Solitary wasps, however, are like solitary bees. Their goal is to mate, make a nest, lay eggs and then provision these eggs with food. The nest is typically sealed off and no further attention is given.
A Farmer’s Best Friend?
One of the roles wasps play is keeping potential pests in check. Unlike bees that evolved to feed their young pollen and nectar, wasps feed their young insects. In fact, this is the primary reason that solitary wasps have a stinger – to immobilize prey which they bring back to their nest or lay their eggs within it.
Some of the insects that wasps attack are considered pest species for crops which is why researchers and governments are turning to these natural predators to help keep pests in check.

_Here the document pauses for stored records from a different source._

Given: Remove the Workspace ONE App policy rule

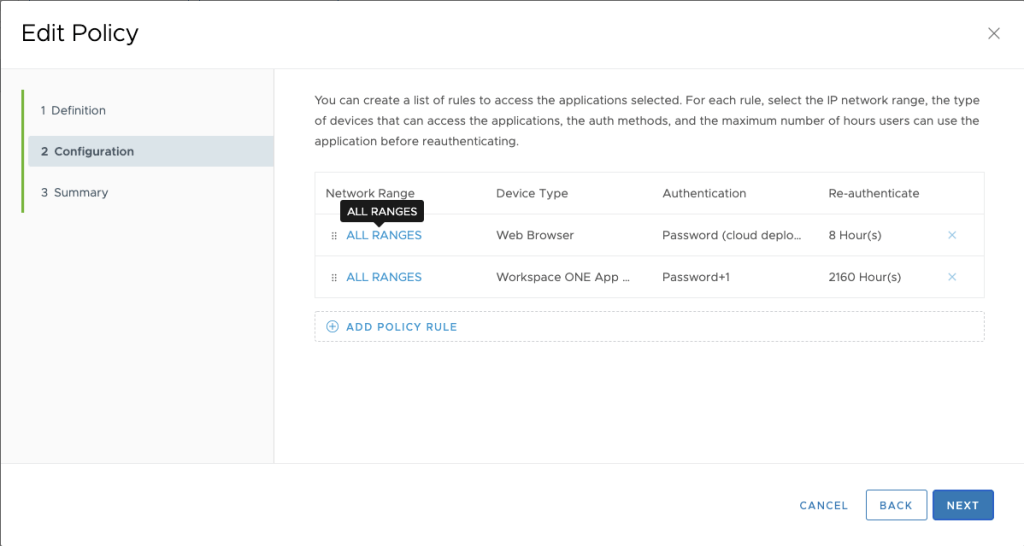Looking at the screenshot, I should pos(952,277).
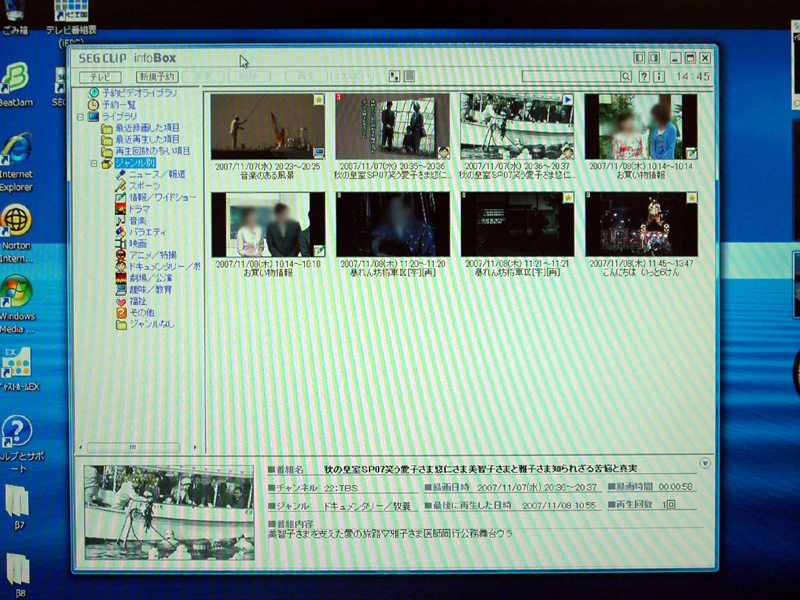Collapse details panel with round arrow

[x=704, y=463]
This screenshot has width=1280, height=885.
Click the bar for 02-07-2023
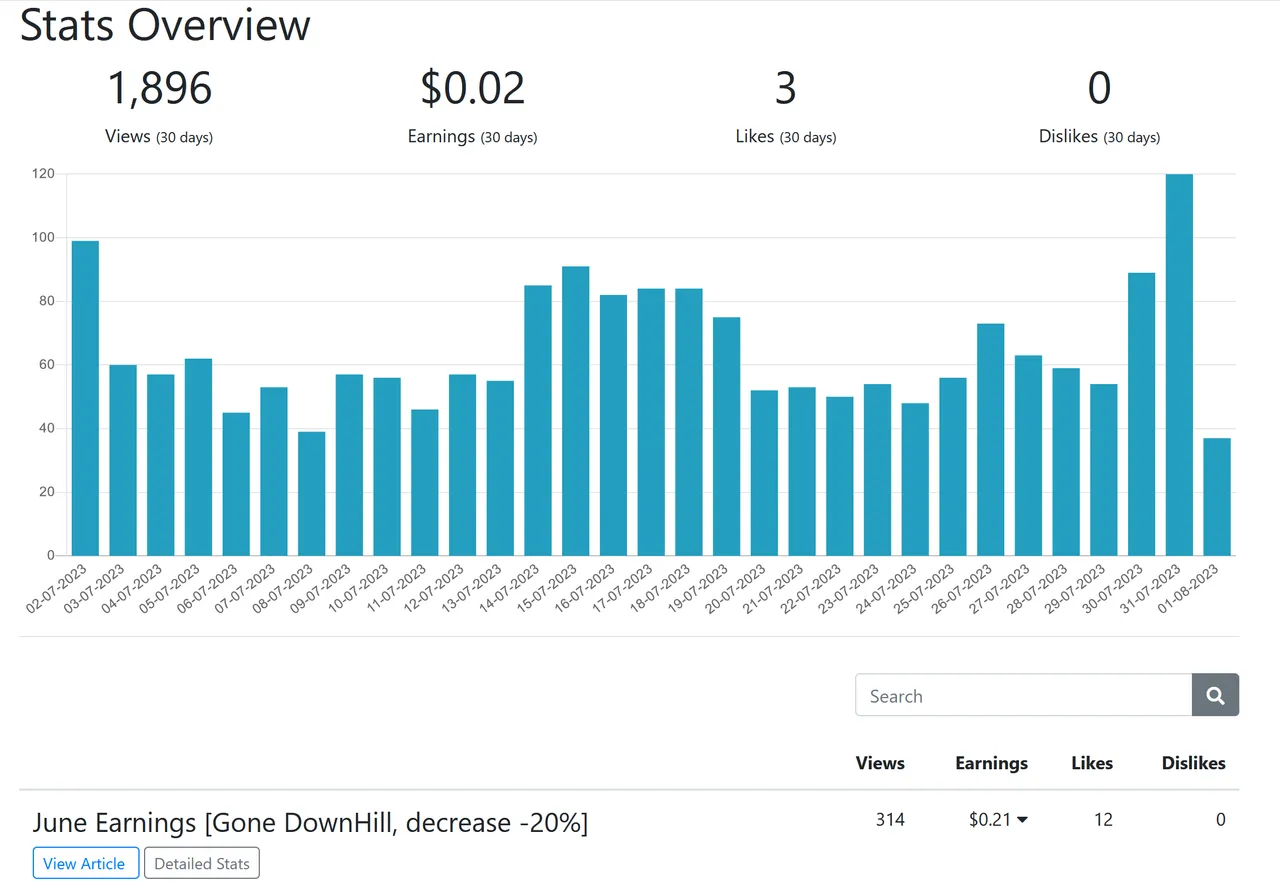(85, 398)
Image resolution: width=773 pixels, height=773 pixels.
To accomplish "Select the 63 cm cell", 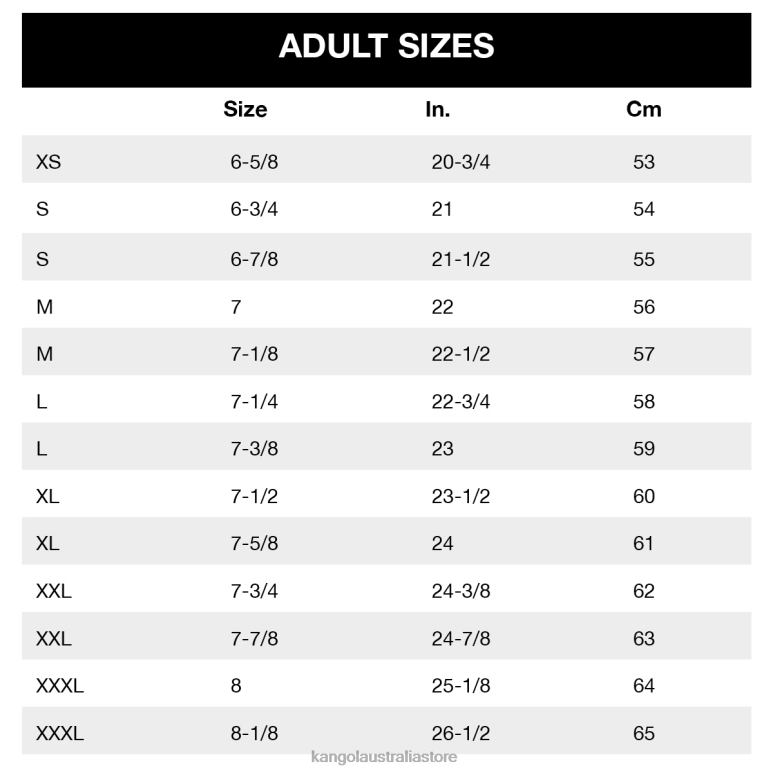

This is good news for decreasing the use of pesticides and encouraging natural habitat in and around farmland, like we did before people became started regularly using chemicals, cut down nearby trees and shrubs, and grew only huge expanses of single crops.
Adult wasps visit flowers to feed on nectar and sometimes pollen. In doing so, they help pollinate our plants. While not as effective as two of Canada’s other pollinators, bees and flies, wasps are nevertheless considered one of Canada’s pollinators, along with butterflies, moths, beetles and hummingbirds.